Furukawa T, Rozanski J J, Moroe K, Gosselin A J, Lister J W
Electrophysiology Laboratory, Miami Heart Institute, Miami Beach, FL.
Am Heart J. 1989 May;117(5):1050-9. doi: 10.1016/0002-8703(89)90861-2.
To assess the likelihood of inducing sustained ventricular tachycardia, we analyzed a cohort of 58 retrospective and 18 prospective patients with chronic coronary artery disease who underwent electrophysiologic study because of spontaneous nonsustained ventricular tachycardia (three or more beats, lasting less than 30 seconds, at a rate greater than 100/min). In 24 of the 58 retrospective patients (41%) sustained ventricular tachycardia was inducible. Stepwise logistic regression identified two "major" variables--left ventricular aneurysm/dyskinesis/akinesis (p = 0.0001; relative risk = 11.88) and ejection fraction less than 40% (p = 0.0002; relative risk = 9.69)--and one "minor" variable--nonsustained ventricular tachycardia longer than 10 beats (p = 0.0151; relative risk = 4.21)--as significant predictors of inducibility.
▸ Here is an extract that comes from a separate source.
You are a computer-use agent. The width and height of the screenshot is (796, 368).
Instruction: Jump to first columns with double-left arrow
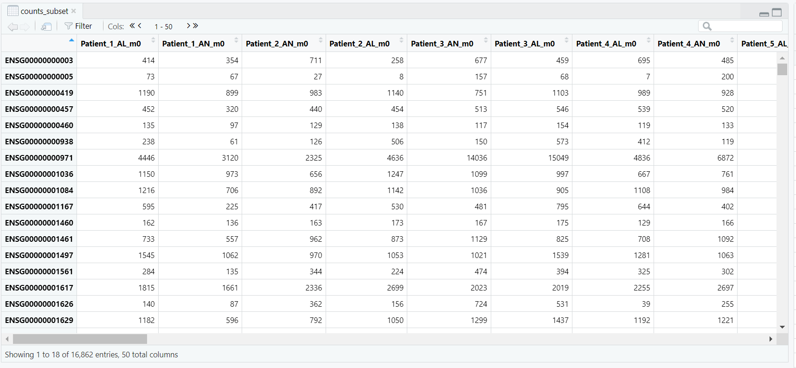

Nineteen patients with both major variables had a high probability of inducibility (greater than 90%). Nineteen patients with neither major variable had a low probability of inducibility (less than 5%). The remaining 20 patients with only one of the major variables had an intermediate probability of inducibility (14% to 75%). The significance of the third minor factor, nonsustained ventricular tachycardia longer than 10 beats, was confined to this intermediate group, in which it could be used to segregate relatively high (65% to 75%) and relatively low (14% to 20%) probability of inducibility. Prospective application of the predictor function stratified 18 additional patients into three groups with high (six patients), intermediate (seven patients), and low (five patients) probability of inducibility. The observed rate of inducibility in each group was 5 of 6 (83%), 2 of 7 (29%), and 0 of 5 (0%), respectively. These data suggest that patients with nonsustained ventricular tachycardia and chronic coronary artery disease can be stratified into subgroups with high, intermediate, and low probability of inducibility of sustained ventricular tachycardia on the basis of ejection fraction and regional ventricular wall motion defects alone.